The billion dollar mistake is making NULL a valid pointer value, not use after free--which has nothing to do with null pointers and which I didn't comment on, as the comment I responded to only mentioned Zig in regard to the billion dollar mistake. The billion dollar mistake doesn't occur in Zig because null is not a valid value for a pointer, only an optional pointer, which must be unwrapped with an explicit null test.

tialaramex•3mo ago
I agree that's an error on my part - Zig does not actually have the billion dollar mistake, although I don't think the approach taken is very good it's clearly not just the billion dollar mistake and so I was wrong to say that.
jibal•3mo ago
> although I don't think the approach taken is very good

The approach taken is the same as in virtually every other language that has avoided the billion dollar mistake -- null is not a valid pointer value, and instead there's an additional union type (called Optional, Maybe, etc.) that can hold Some(pointer) or None. Zig, like some other languages, extends this union beyond pointers to other types.

josefx•3mo ago
> If only there were some way to release the source code for your userland programs so that the computing public could look at the code, then offer a fix for a bug such as this.

These bugs are in the already open sourced kernel modules, the userland components are largely irrelevant as long as an attacker can just do invoke the affected ioctl directly.

Pannoniae•3mo ago
Counterargument: security by obscurity does work. The common strawman is that it doesn't, but that's when it's the only defence.

See Spectre and Meltdown - if it was easy to exploit then we would all be pwned unpatched just by running the Windows installer - just like how Windows XP machines used to do that back in the day....

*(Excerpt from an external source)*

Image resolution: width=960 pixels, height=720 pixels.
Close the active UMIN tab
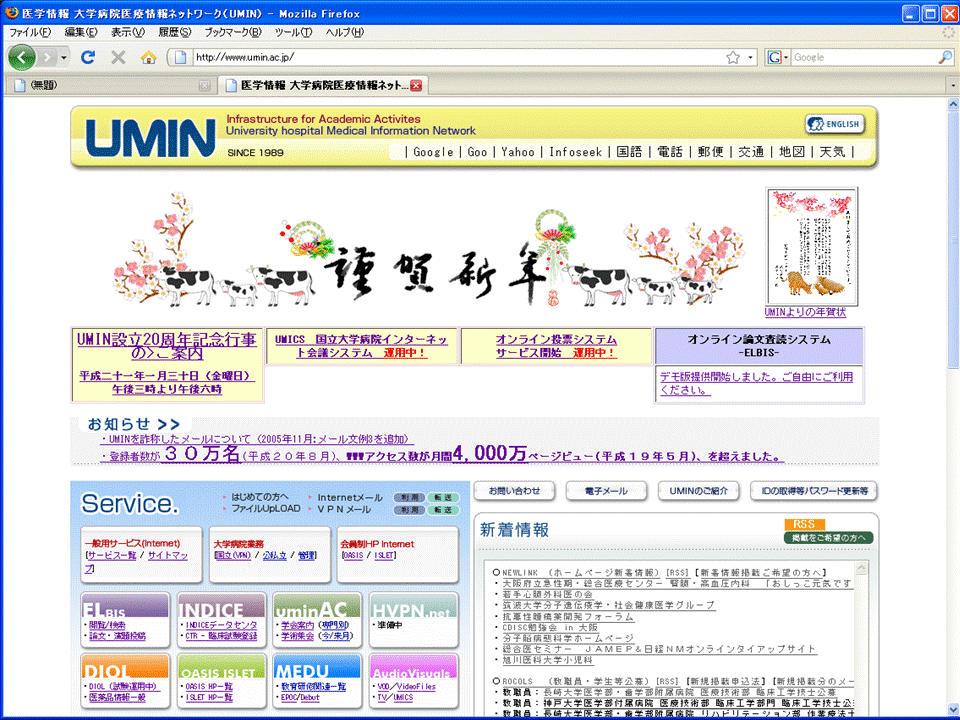tap(416, 85)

If your exploit requires lots of disassembling, decrypting random ad-hoc custom crypto, and even finding what you're looking for in some random 100MB .dll, that just isn't very likely to be found except by the nationstate guys. The signal-to-noise ratio is a wonderful thing. It's much easier to hide something amongst very mundane things (most secrets are boring) than to heavily guard something and advertise "SECRETS ARE HERE". There's quite a few examples of this in various programs and web services, you obviously don't know because you didn't find it!

exe34•3mo ago
I buried gold in your backyard!
Pannoniae•3mo ago
Heh, good point, but it isn't really true when you invert it :) If you randomly search for stuff, you're very unlikely to find anything, only if you know what you are searching for, only then you find something...
vacuity•3mo ago
I don't think what you're describing is not "security by obscurity" so much as it is "security by not being the target". And "security by obscurity", if not used standalone, is basically just "security by good practices".
pinaraf•3mo ago
And the latest driver available for Jetson Thor doesn't have the fixes for these two CVEs because they decided to fork their own driver...
SchwKatze•3mo ago
Rust would have prevented that
tombert•3mo ago
You're not wrong but I think it's sort of irrelevant. Rust is cool but from my understanding, graphics card drivers are almost an entire OS in itself. I don't think Nvidia is writing a new driver for each GPU, I think they're using a core driver codebase and making relevant modifications for each card.

My point is that I suspect that the Nvidia driver is a decades-long project, and dropping everything and rewriting in Rust isn't really realistic .

fulafel•3mo ago
Dropping everything is not necessary when porting to Rust, it can be done incrementally and starting with high-risk interfaces.
pjmlp•3mo ago
Which is what Microsoft and Google have been doing.